Are you doing anything special during this time to somehow ensure uptime for the ATMs, mobile apps and online banking?
We have to do that always. We make sure the ATMs are replenished by having them externally serviced by a vendor instead of our own people. That’s the type of thing we’re doing so we’re able to say the money is still flowing, there’s cash in the system.
Stability is not something that is during-the-pandemic important. It is everyday important. If we have a payday when there’s no pandemic, people still need to collect their checks and make deposits. We did increase limits, so we make it possible for people to get their money quickly. We made sure that people could spend the money that came from the government stimulus checks, even if they had negative accounts.
Do you do that whether or not people ask for it?
We give people their $1,200 from the Treasury where they have a negative account. If they had negative $500 in their account, it would be a little bit silly if we said the first $500 is for the bank and then you have $700 to spend. That was not the intent of the stimulus; the intent was you can spend the full $1,200.
The last time we spoke we talked about quantum computing. What is happening with emerging technology projects that are not everyday high priorities? Are they still getting funding and attention? Are you able to still keep doing these sort of advanced technology projects on the side?
We are, and I'm talking on behalf of the whole leadership team. We are convinced that a certain amount of research and development and innovation has to happen through every cycle. So when times are good you have to invest in it, but especially when times are bad — because when you come out of the cycle, you are ready to go, instead of needing to build up the capability again.

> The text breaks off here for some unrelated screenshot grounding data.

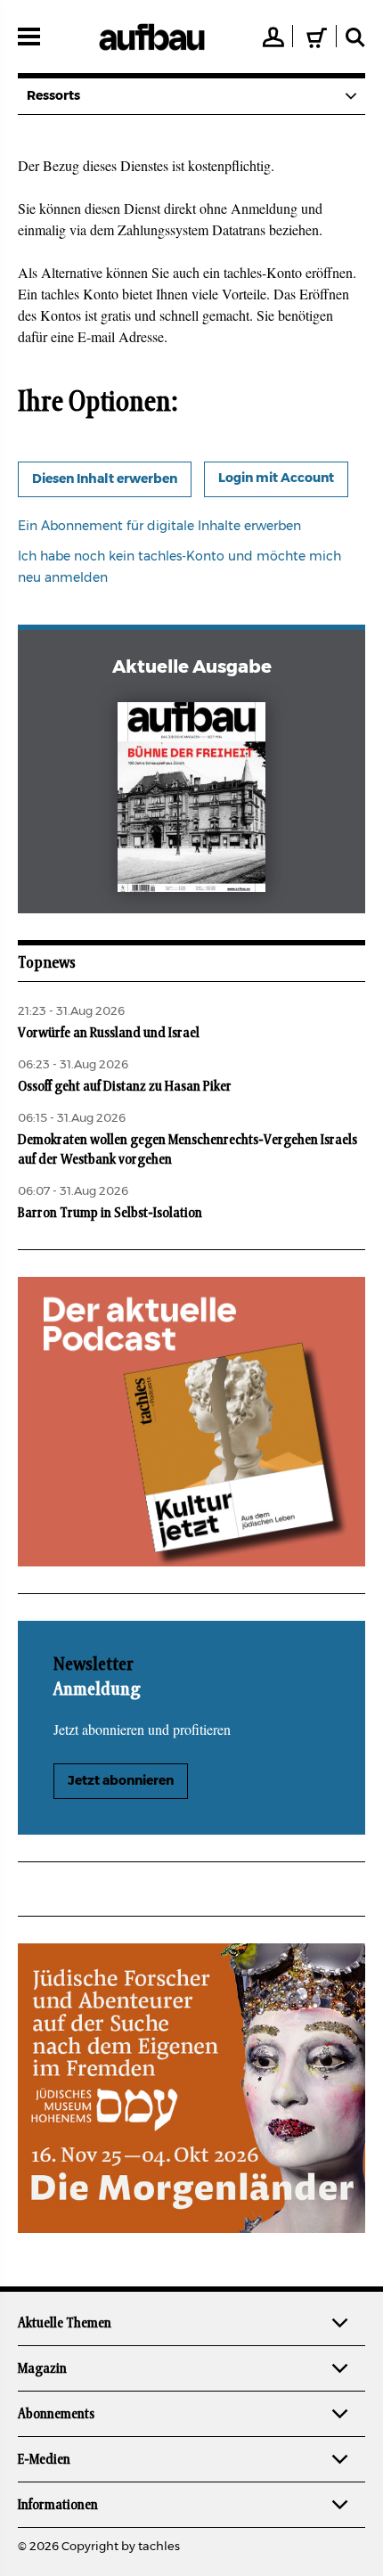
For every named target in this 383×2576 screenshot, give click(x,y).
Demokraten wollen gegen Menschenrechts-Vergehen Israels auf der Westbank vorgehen (187, 1149)
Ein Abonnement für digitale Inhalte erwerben (159, 526)
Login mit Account (276, 478)
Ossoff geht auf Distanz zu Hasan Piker (125, 1086)
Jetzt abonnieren (121, 1781)
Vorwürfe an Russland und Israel (109, 1033)
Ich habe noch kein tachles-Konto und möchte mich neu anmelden (179, 568)
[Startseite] (152, 36)
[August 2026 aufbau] (192, 800)
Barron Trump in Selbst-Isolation (110, 1213)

Stopping initiative spending is the most inefficient thing you can do as a team because stopping a project means all the routines and the momentum that were built up are suddenly gone. To restart the project, you have to get the teams together, you have to build up the routines again, regain knowledge, and you basically lose more than you win by stopping something. So the quantum computing work is still going on. It's not a huge initiative; we’re not spending hundreds of millions on it.
You told The Wall Street Journal in January that technology fixes sought by regulators were at the top of your top priority list. Can you share anything that you're doing, investments you've made, technologies you've implemented?
I can only say a few things. We're doing what we consider the right thing each and every day, and coming through on commitments we have made. I cannot go into details and specifics. That's forbidden. And we apply new technologies like artificial intelligence, robotic process automation and optical character recognition where possible to remediate faster in a more sustainable way. Because if everything becomes manual, it could break again.